Vincent Van Gogh’s “Mulberry Tree.” Credit: Lewisha Jones
Through the ages and in all corners of the globe, people have looked to trees to make sense of our lives, honoring their transcendental qualities in a variety of ways. How has our interconnectedness with trees manifested itself? The answers are many, but these pages present just a few examples — culled from my own experience and that of others, including the research of Dr. Nalini Nadkarni, discussed in her book “Between Earth and Sky: Our Intimate Connections to Trees” — of how trees meet our needs at every level of human experience.
TREES AND OUR PHYSICAL SELVES
Our strong connections with trees may be based, in part, on the fact that trees and humans share similar physical characteristics. We stand upright, have a crown on top and mobile limbs stemming from a central trunk. The pattern of the tubular branches (bronchi) in our lungs is similar to the root system of many trees.

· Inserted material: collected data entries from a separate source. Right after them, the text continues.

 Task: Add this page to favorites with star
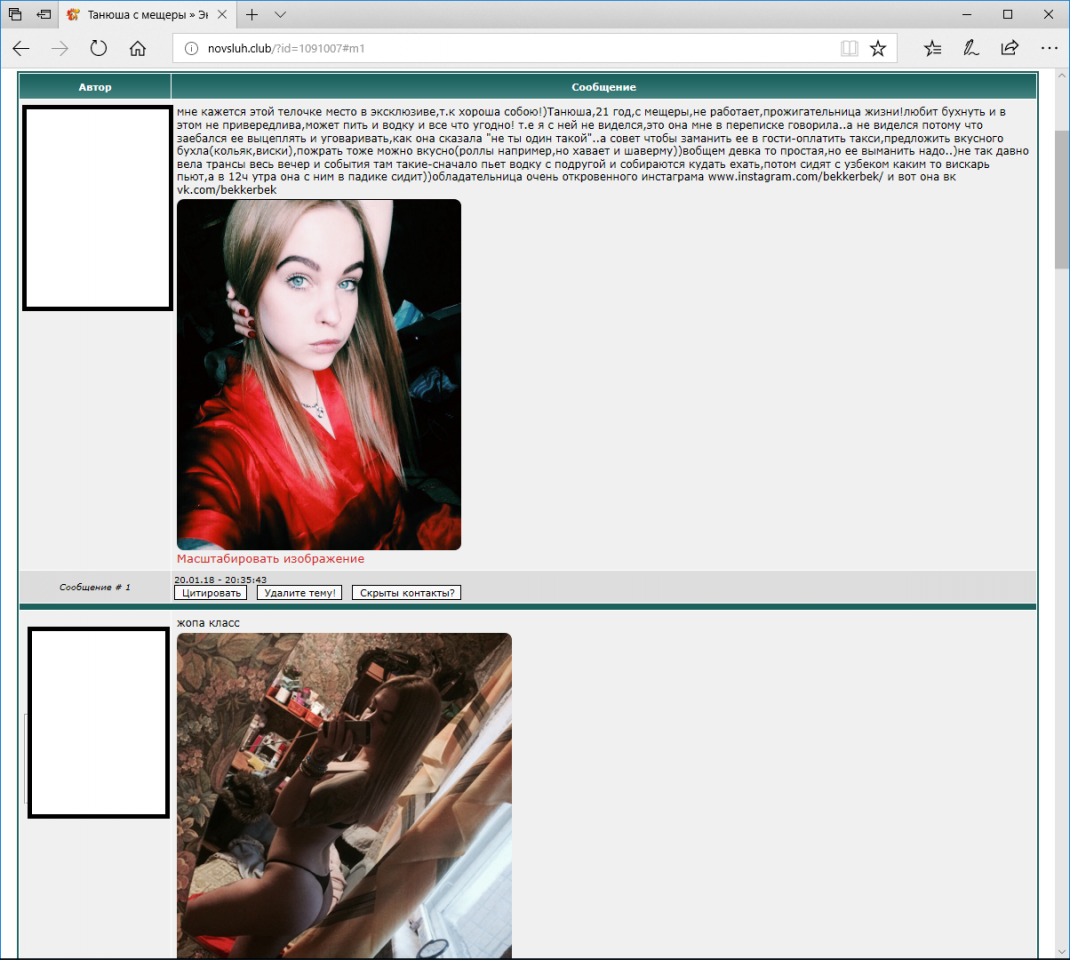878,48
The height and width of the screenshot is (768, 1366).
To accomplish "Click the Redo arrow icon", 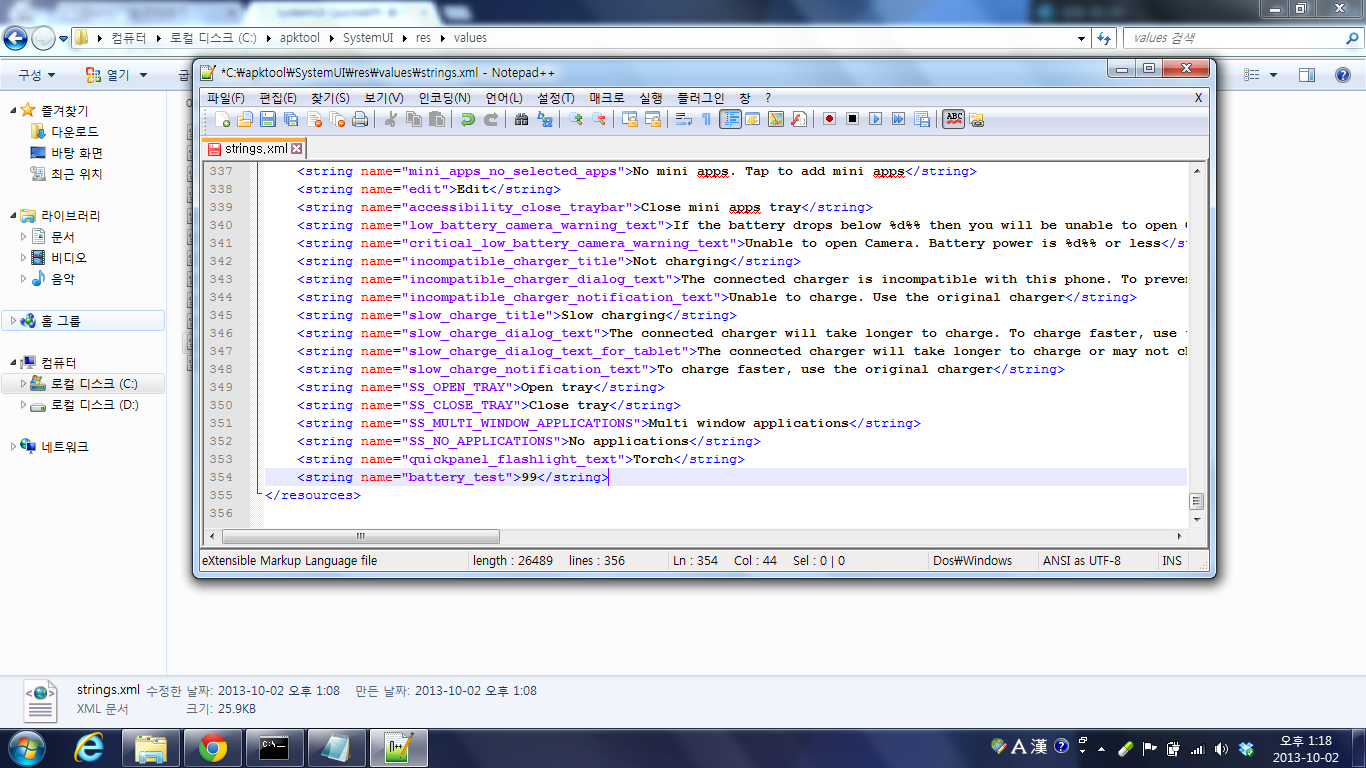I will (x=491, y=119).
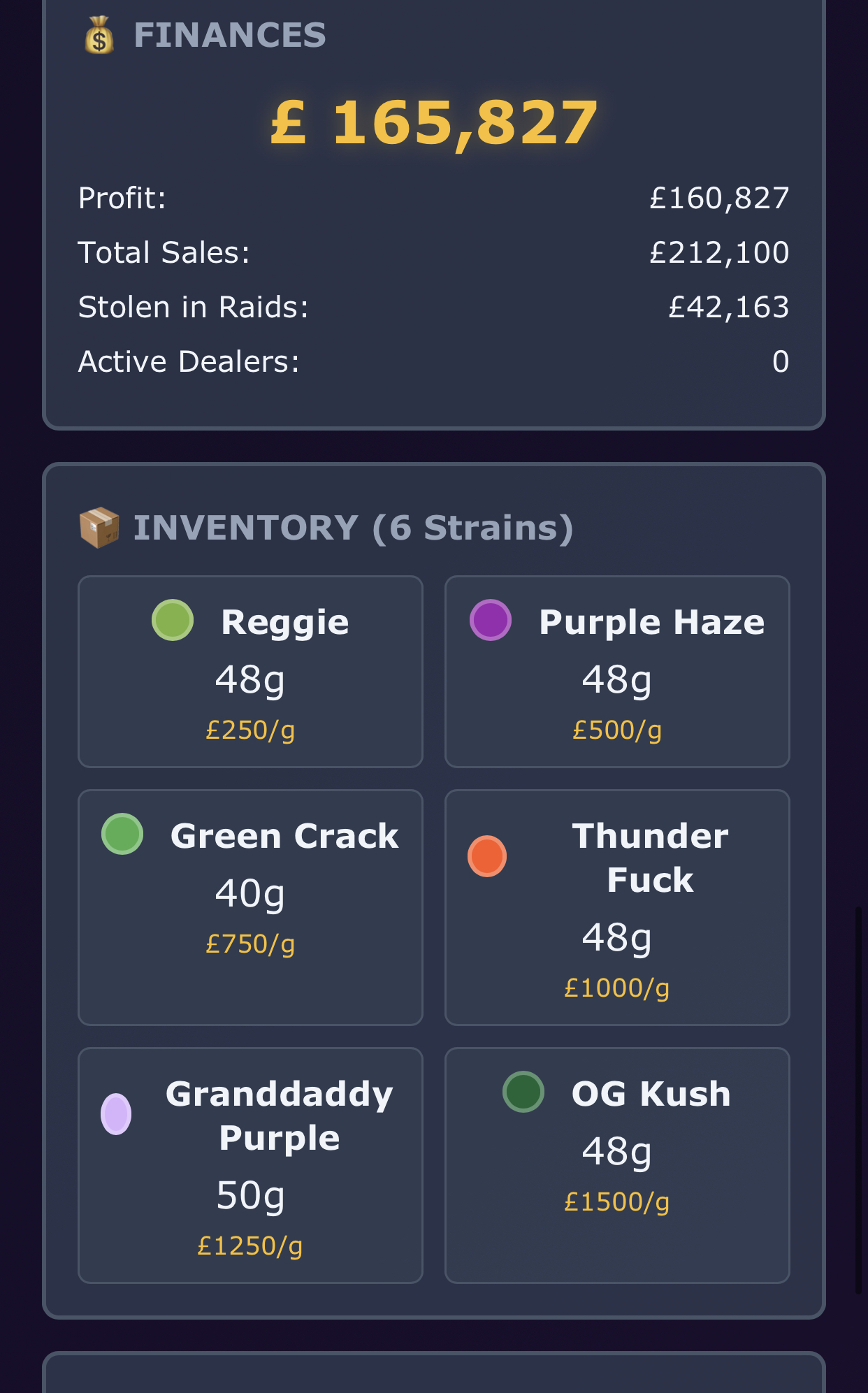Image resolution: width=868 pixels, height=1393 pixels.
Task: Click the OG Kush dark-green strain dot
Action: 523,1092
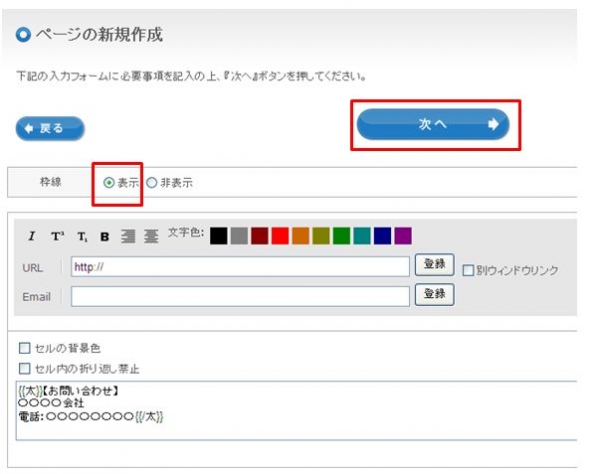The width and height of the screenshot is (599, 474).
Task: Choose the purple text color swatch
Action: pos(403,236)

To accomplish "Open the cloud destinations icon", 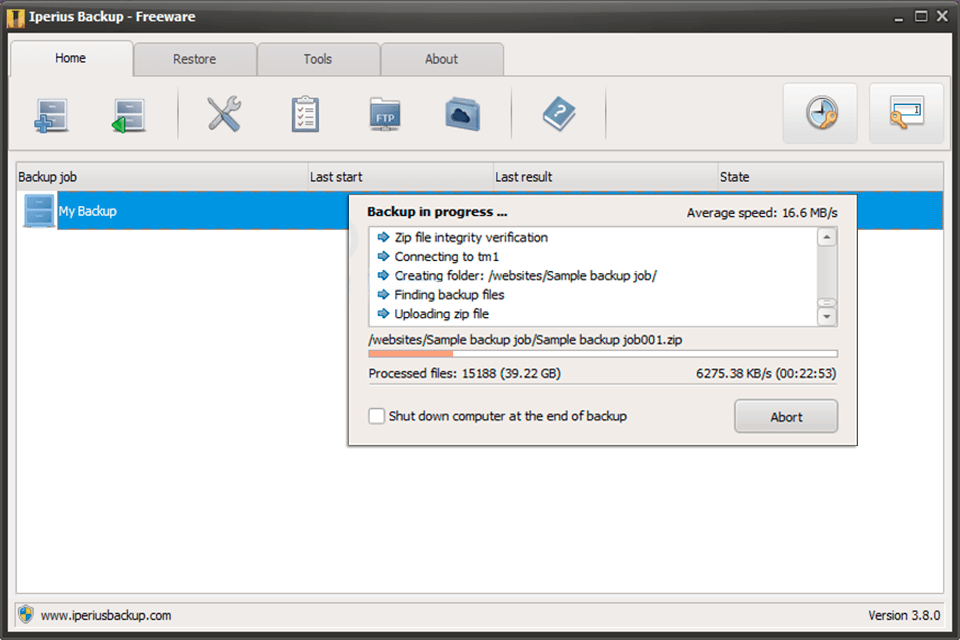I will tap(461, 113).
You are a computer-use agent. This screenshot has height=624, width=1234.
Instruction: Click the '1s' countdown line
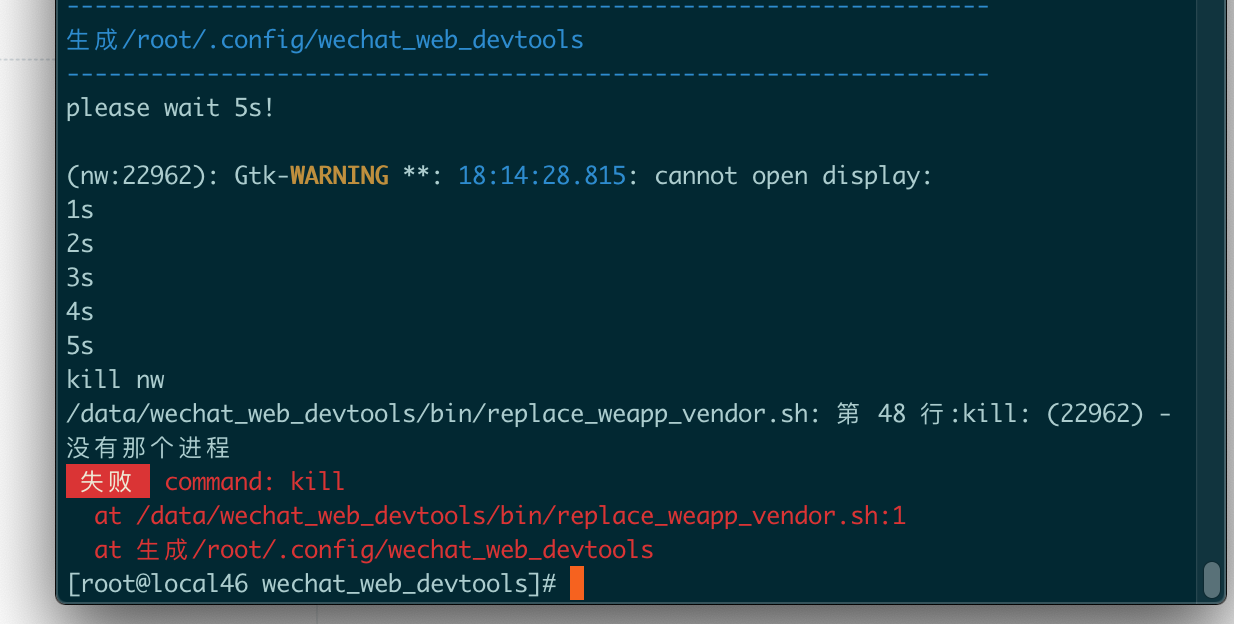click(80, 209)

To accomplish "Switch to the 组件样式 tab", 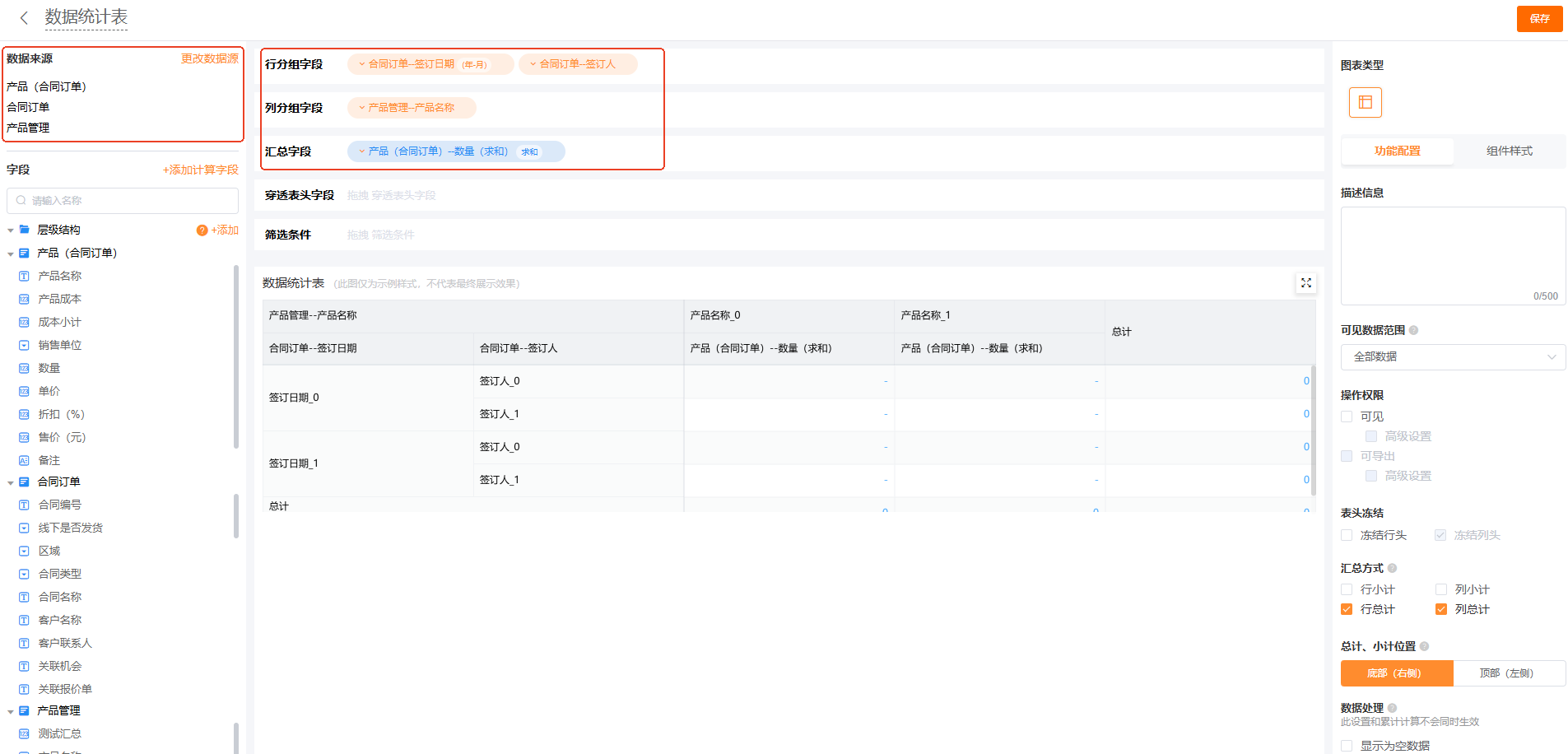I will point(1509,151).
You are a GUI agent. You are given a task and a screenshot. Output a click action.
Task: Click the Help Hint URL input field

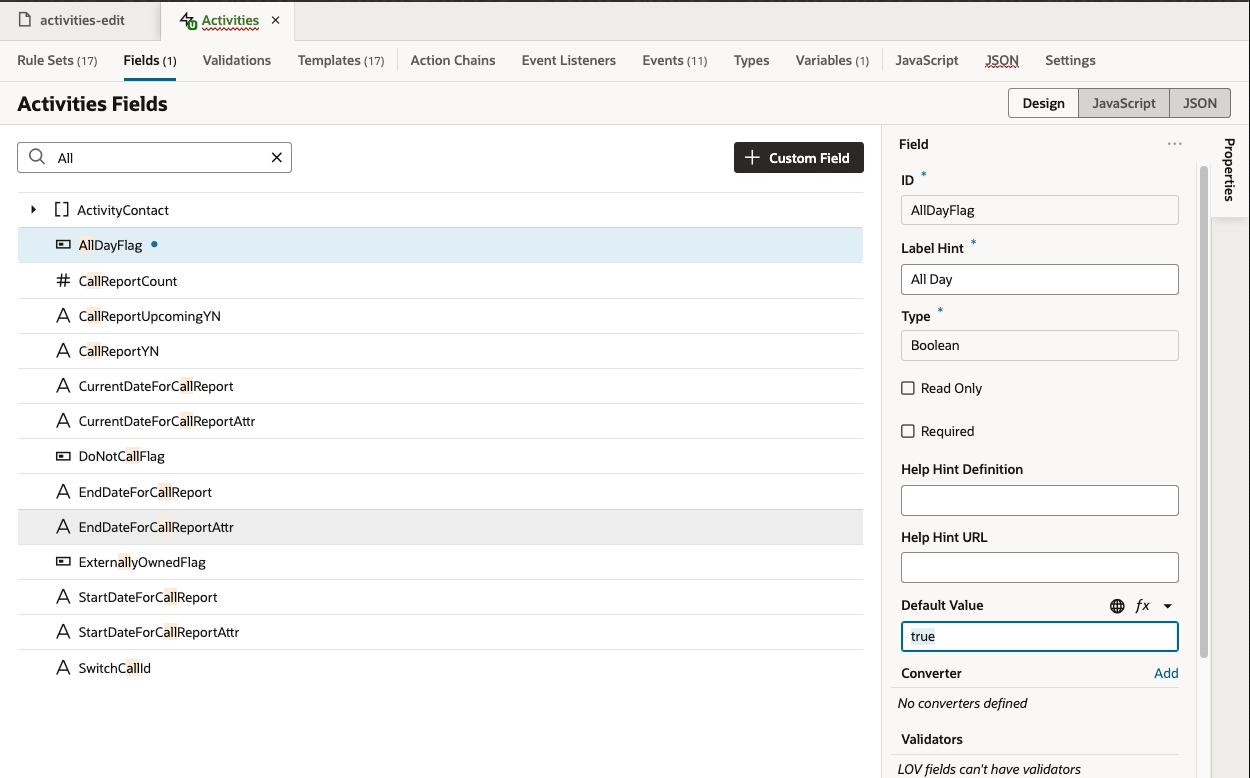(1039, 567)
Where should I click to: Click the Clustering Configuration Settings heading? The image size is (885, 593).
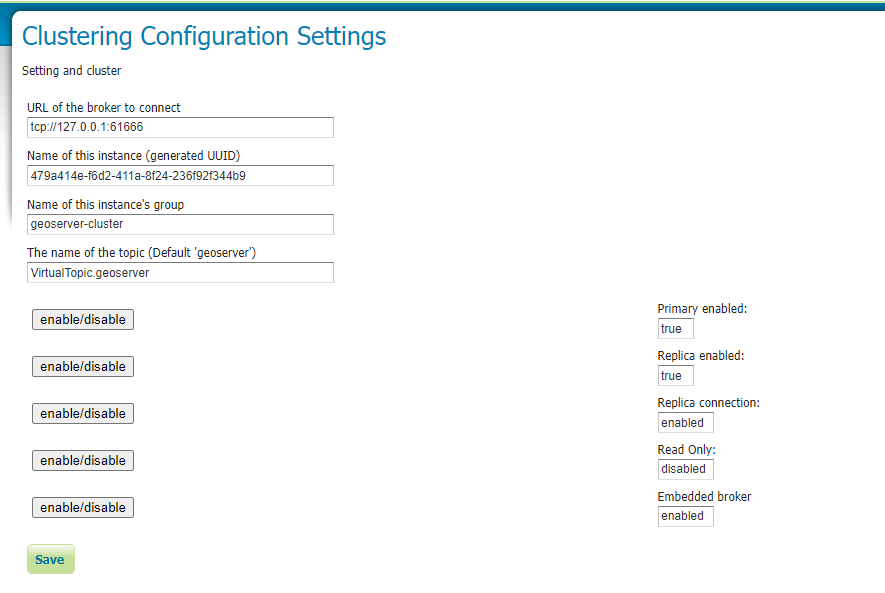(x=204, y=37)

At the physical level, trees provide oxygen, food and other material necessities, such as paper and building materials.
Trees also provide physical security in the form of shelter, windbreaks and a sense of place — of rootedness. Humans have a strong preference for landscapes with trees or wooded areas. In the real estate market, we find that trees increase the property value of homes by four to 15 percent. In areas where 30 percent or more of the land is federally protected, employment growth over the last 40 years has been three times higher than average, and commercial areas with trees tend to attract more customers, who shop longer and spend up to 12 percent more.
Trees play a role in the context of play and recreation, as well. We use trees for crafting musical instruments and constructing boats and canoes. We have picnics under the trees and take walks through the woods. Eight of the 25 most popular tourist destinations in the United States are on National Park Service land.